For those who refuse to play the charity game, there are still plenty of races to run, and even "events" in which to participate. Yes, there are still bargains to be had. Why? Because some race directors—God love their altruism—organize races solely for the benefit of runners, not for the purpose of generating income for sponsors, charities, other non-profit organizations, or themselves. There are still countless races staged by civic organizations, running clubs, and individual runners. The surprising thing is that these races can be just as much fun to run as the big ticket events, if not more, especially for those who abhor big crowds and overbearing sponsors. Most runners are willing to pay for well organized events in which they receive an accurate and well managed race. Surely there are those that will complain about the lack of amenities and freebies, but for the most part distance runners are an understanding lot. The key is for the consumer to have reasonable expectations going into a race, and be happy with what they pay for. Caveat emptor (let the buyer beware) is as applicable to running races as it is to any other buyer-seller exchange.

Consumer awareness, or lack thereof, does come into play however, in a couple of areas. The first is in runners knowing that all product is not the same. This may seem simplistic to some, but I personally know some beginning runners who have been sorely disappointed to learn that all road races do not provide the kind of amenities and support they experienced at Boston, Chicago or other big city marathons.

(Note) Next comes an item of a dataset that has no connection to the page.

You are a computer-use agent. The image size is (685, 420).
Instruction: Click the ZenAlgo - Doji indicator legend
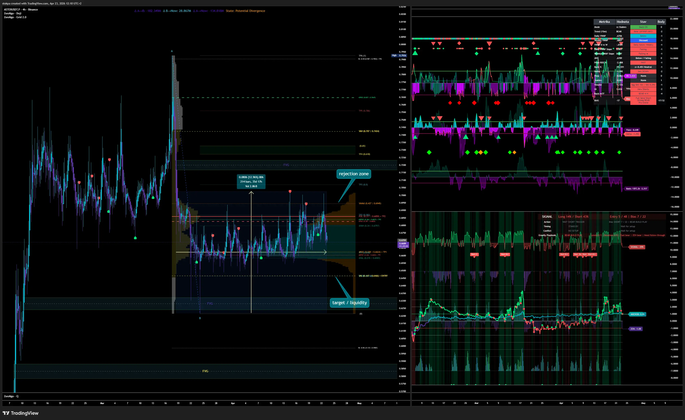[x=13, y=13]
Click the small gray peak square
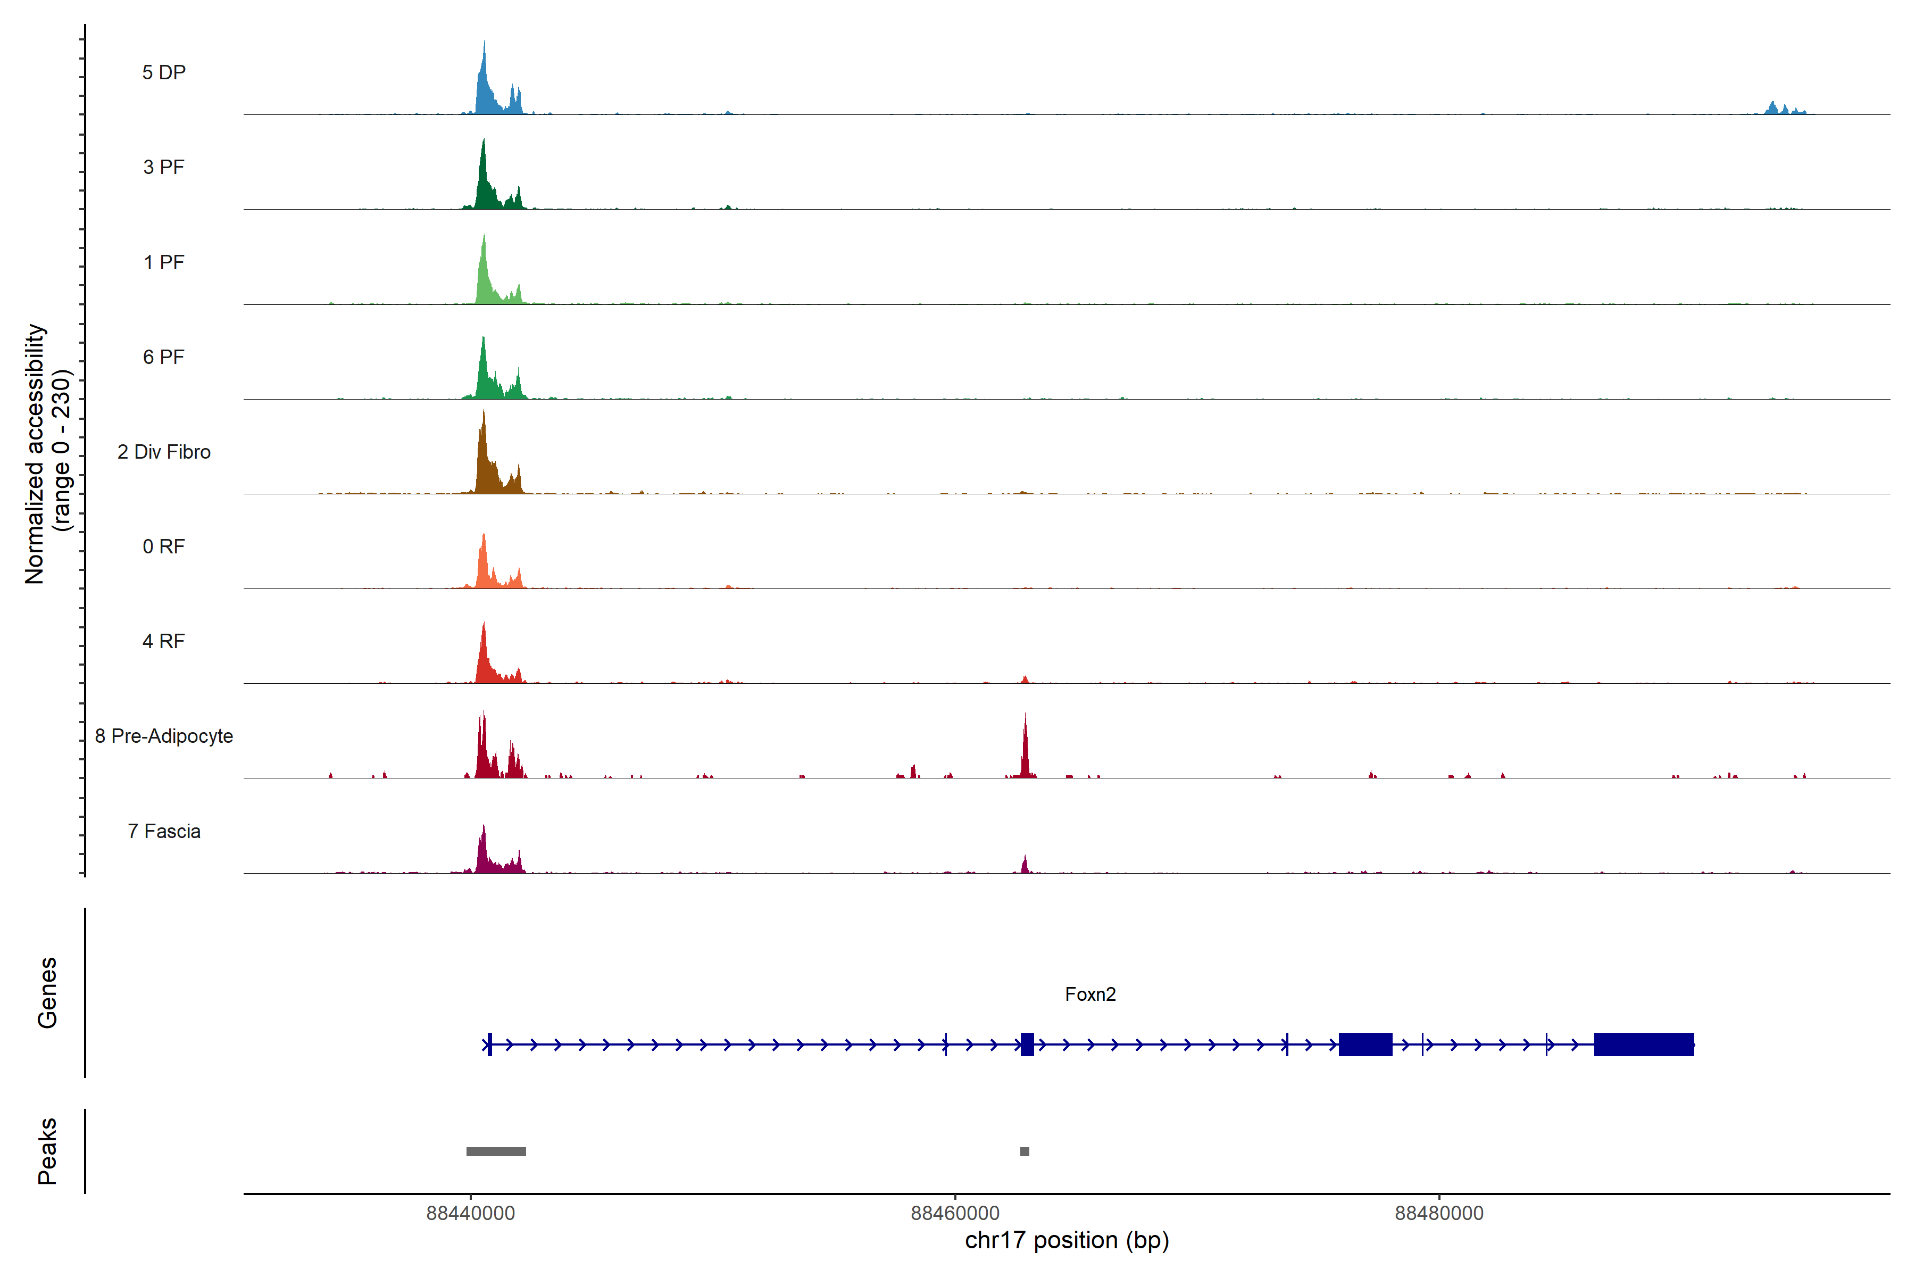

The fact that the entry fee is only a fraction of these big city marathons seem irrelevant to them.

Secondly, as a consumer, is it important for you to know where your dollars are going? Management of big-ticket marathons are always quick to point out that hefty prize money payouts for top finishers are financed by sponsorship dollars rather than race entry fees. But who says that is always true? And if so, how come these heavily sponsored events traditionally have the highest entry fees? The Boston Marathon forks out more than a half-million in prize money, almost all concentrated among the top ten male and female finishers. Would it bother you to know that some of your $75 entry fee is going towards that prize money pool? How about the supposed quarter-million that Haile Gebrselhaisse hauled in for simply showing up at the London Marathon? That was before he even took a stride in the race. You may not care who wins, but the media does (at least a little) and that is what spins the money wheel of big city marathons, attracting sponsors to the event and the sport in general. You may not have heard of Marshall Medoff, but back in the early 1980s he understood the selling value of the Boston Marathon, and darn near made off with ownership of the event before anyone knew what he was doing. He was outcast as a pariah of the sport back then, but would feel right at home in this day and age of marathons as a marketable commodity.

The bottom line for you as a runner and a consumer is that you can expect entry fees for big-time events to remain high, and even to continue to steadily increase in upcoming years, as long as demand remains strong—and currently it is at an all-time high. But the good news for runners is that strong demand for events will continue to create supply. And that will be welcome news for race organizers—and running shoe manufacturers.